LC: Honestly, if I could just sit beside them and give them a long gentle hug, I would do that first. I struggle with just listening myself; I always want to start solving the problem! But I know someone to listen to them is what most people really need.

Secondly, I would want to validate that the feelings that they are experiencing that no one understands--well, it's true. Unfortunately, their experience is unique and no one can truly know what it's like to be in their shoes. Illness can be an extremely lonely event. That said, though the illness may be a lifetime event, the isolation doesn't need to be. There are a lot of ways to build relationships with people who do understand more than they may expect, they just have yet to be discovered. If you are unable to drive to a support group, there are many online groups where you will find comfort. The social network I began is at Rest Ministries Sunroom and I recently started Illness Twitters in order to connect people who twitter about illness or health issues.

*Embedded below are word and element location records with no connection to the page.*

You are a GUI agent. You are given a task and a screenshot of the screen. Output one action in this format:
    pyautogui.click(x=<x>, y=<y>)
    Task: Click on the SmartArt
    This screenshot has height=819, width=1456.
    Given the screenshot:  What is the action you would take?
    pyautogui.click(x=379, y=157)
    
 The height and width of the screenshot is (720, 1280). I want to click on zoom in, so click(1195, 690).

You have written a book that gives 505 ideas on how people can reach out to someone who is ill, right?

LC: Yes, its called "Beyond Casseroles: 505 Ways to Encourage a Chronically Ill Friend." It's a helpful book that I refer to for ideas, even though I wrote it, because when someone I care about is hurting, it is hard to think beyond bringing them food. We also have cute little JOY cards that stand for "Just Offering You..." that look like a gift certificate. A person can fill it out with what he or she is able to do like running an errand or doing laundry.

That's a terrific idea! I would imagine that it would be easier to accept help from someone if it looked like a gift certificate.

LC: Yes, that is the idea. Groups like a support group or a women's ministry will find these perfect, but they are also nice for anyone who wants to help a friend and say, "Here is what I can do to help and a good time for me."

Well, Lisa, thank you again for joining us here today. And also for starting National Invisible Chronic Illness Awareness Week. I understand that in addition to your health challenges, you are also a wife and mom. I know it can't be easy to try to do all that you do.

LC: You are right, it isn't, but it's more than worth it! The people I meet or email each day keep me going and I have a husband who is incredibly supportive.

Thank you for hosting me here at your blog today. I hope your readers will head on over to National Invisible Chronic Illness Awareness Week and let their friends know about the free 5-day virtual conference. It's going to be a great time!